# Stoney Creek-- 2/16/02



## Guest (Feb 14, 2002)

I was thinking about going out to Stoney this Saturday....... Anybody want to come along??????


----------



## Bassmastergm (Jan 8, 2002)

I'd like to join you what time and what location.


----------



## Guest (Feb 14, 2002)

Wherever you want to go, doesnt matter to me!!!! I was also giving some thought to Lakeville,,,,,, And was thinking about 8 in the morning......


----------



## Bassmastergm (Jan 8, 2002)

I will be going to Stoney this afternoon if you would like to join me feel free I will have my radio on channel 11 be there at about 2pm. Also as far as which lake on Saturday I'm sure you had something in mind or you wouldn't have started the post. Just pick a lake to get us on some fish. Stoneys fine I have quite a few spots marked on my gps. I recieved new software that breaks down the depth contours and gives you the gps coordinates where ever you place your cursor. Check this link to see the software (http://www.lakemap.com/Michigan/michigan.htm)


----------



## Guest (Feb 14, 2002)

I was kinda thinking about the middle lake, cause I would like to get some bluegills.... But,,,, if you have been doing good at Eastpointe, then lets go there! 

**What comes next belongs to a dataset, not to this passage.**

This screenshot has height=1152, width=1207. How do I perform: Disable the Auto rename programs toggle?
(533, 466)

I just want to get out!!!!!!


----------



## stelmon (Sep 21, 2000)

How thick is the ice?


----------



## Guest (Feb 14, 2002)

Last I heard about 5 to 6 inches.... Bassmastergm is out there right now, hopefully he will give us a report.


----------



## Bassmastergm (Jan 8, 2002)

Yep your right the ice is still about 5 or 6 inches it should hold up with these cold nights. Caught a few perch today nothing that really had any size but what the heck any fish is better than nothing in my book.


----------



## knockoff64 (Oct 14, 2001)

IFN, Bassmastergm, I'm interested, but won't Know for sure till friday.

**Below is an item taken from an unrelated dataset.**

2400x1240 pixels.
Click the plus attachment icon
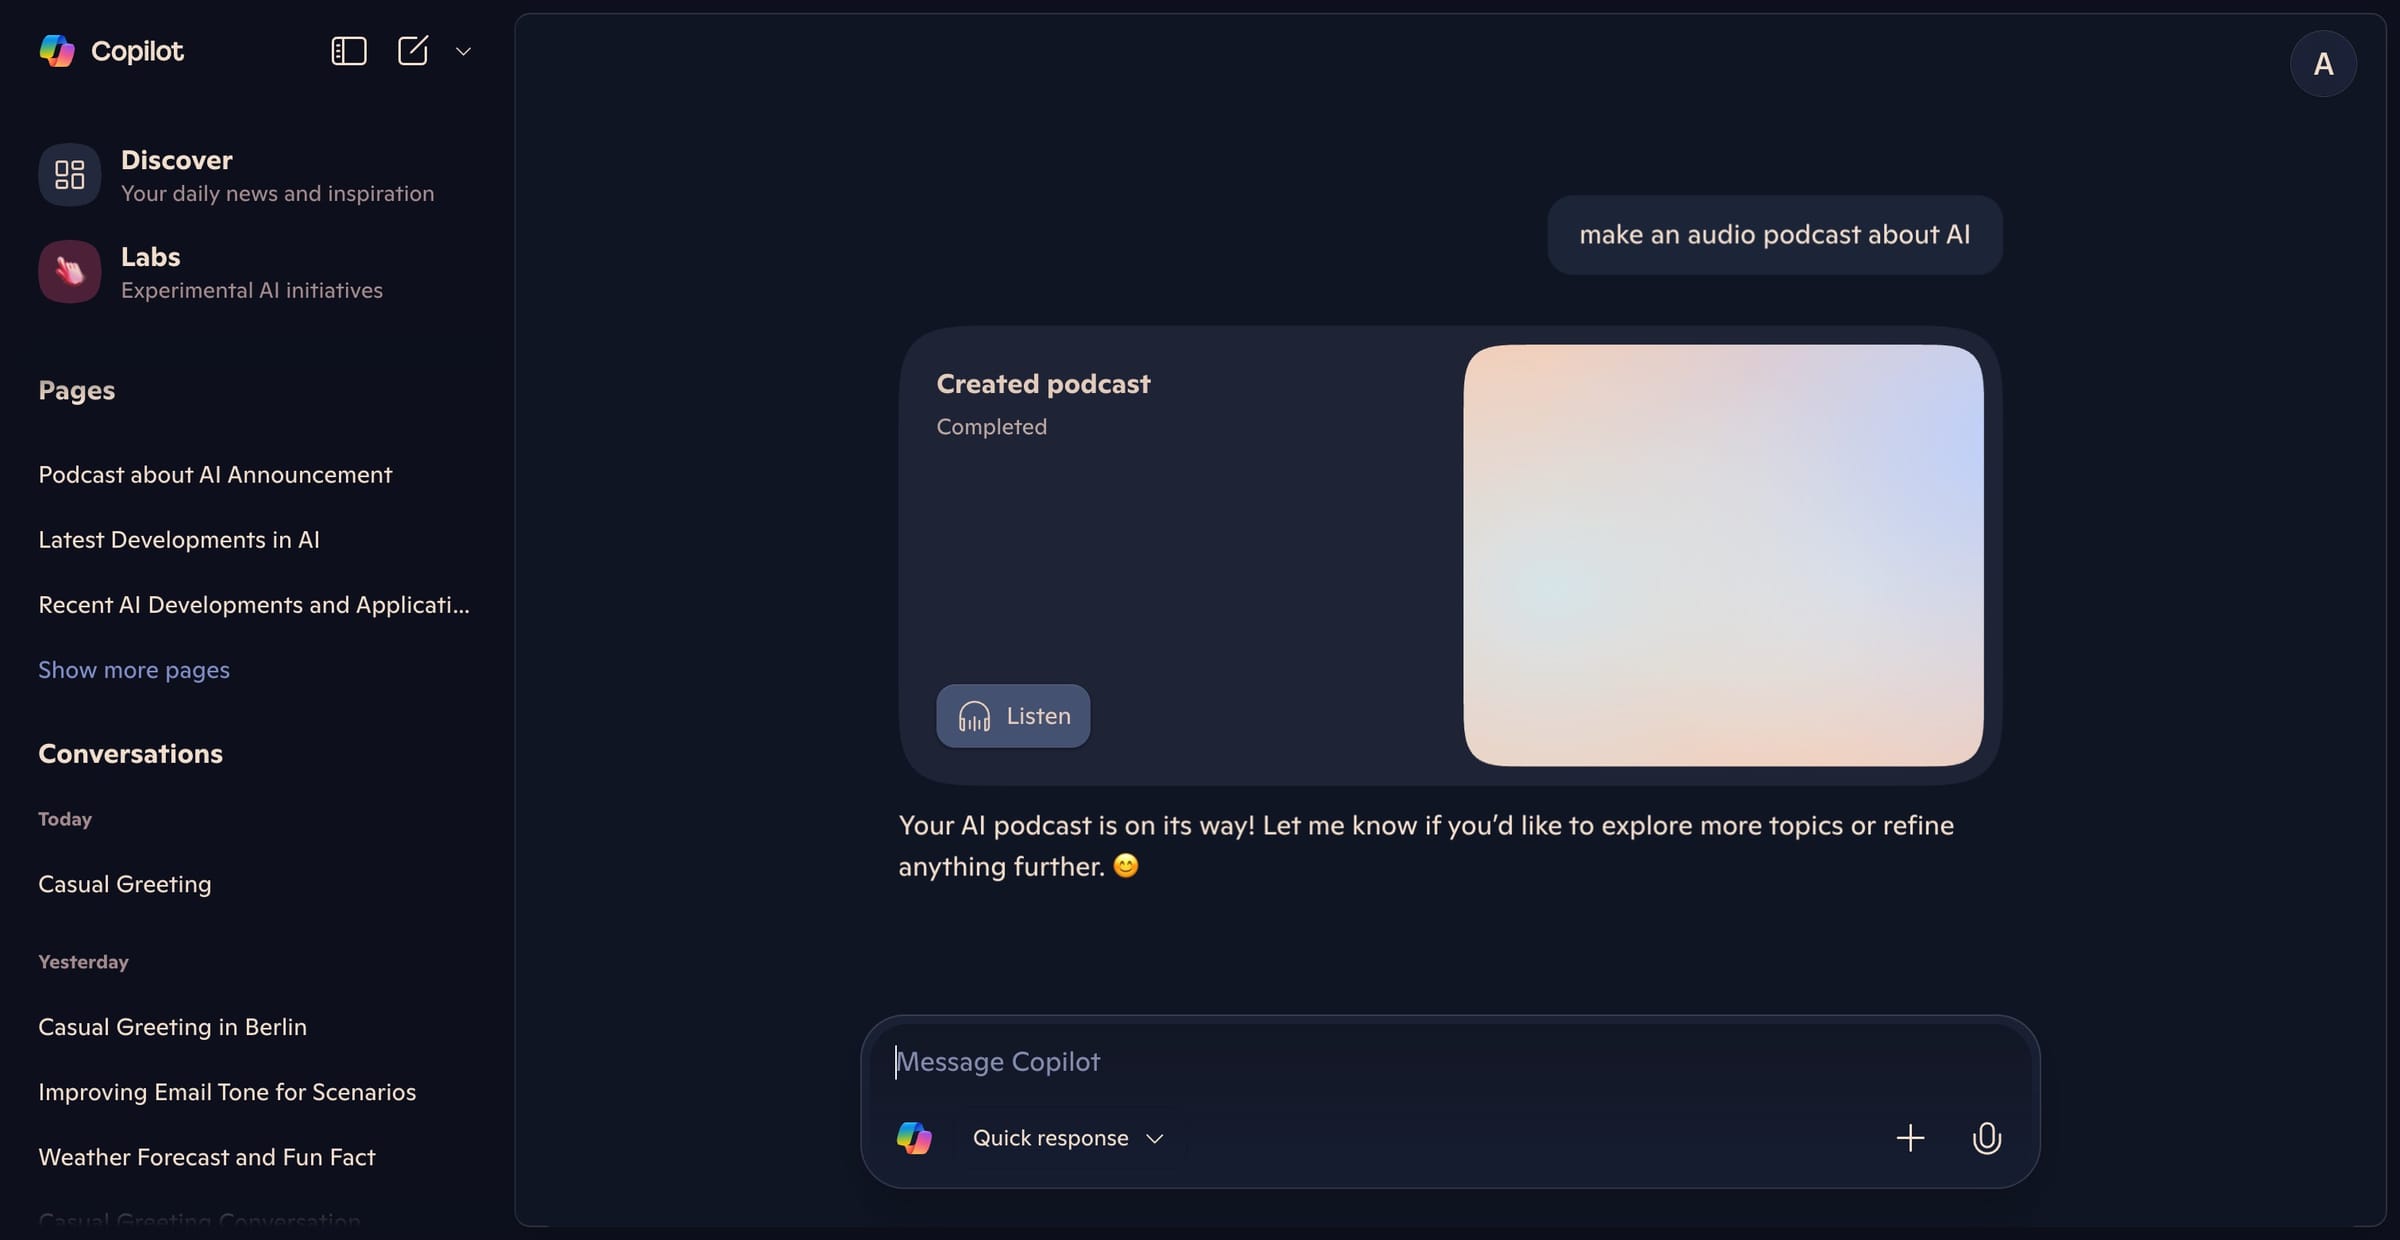click(x=1910, y=1138)
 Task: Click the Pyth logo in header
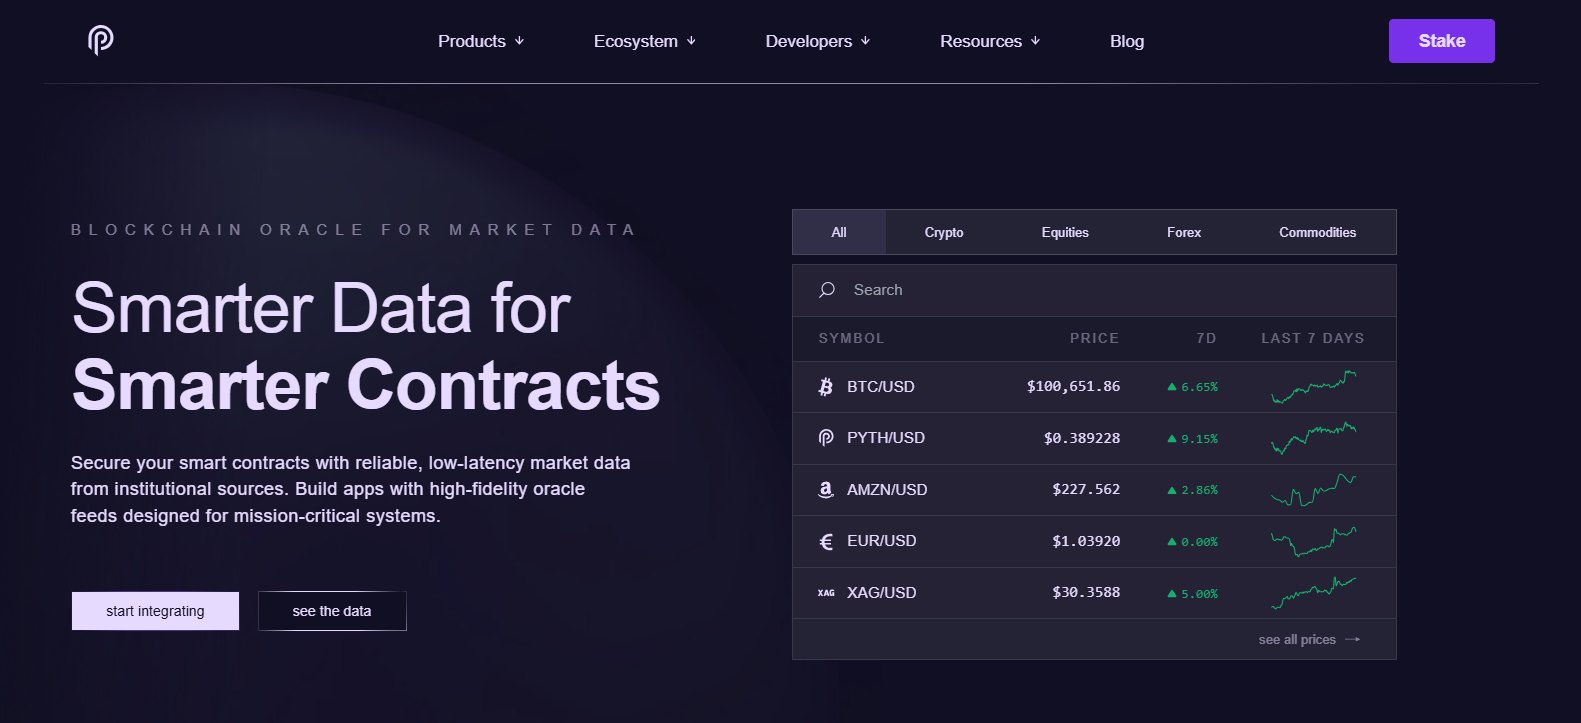[x=100, y=40]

Walleye Mike, and I were talking at the meet & greet, about fishing out there.

P.S. I offer to buy you a cold one and you don't show, MIKE!


----------



## Guest (Feb 15, 2002)

Sorry Buddy,,, I've decided to quit drinking for awhile,,,, today is day number 6, and I didnt trust myself to goto a watering hole..... 

I hope that you can make it on sat. That goes for you too Mike!!!! 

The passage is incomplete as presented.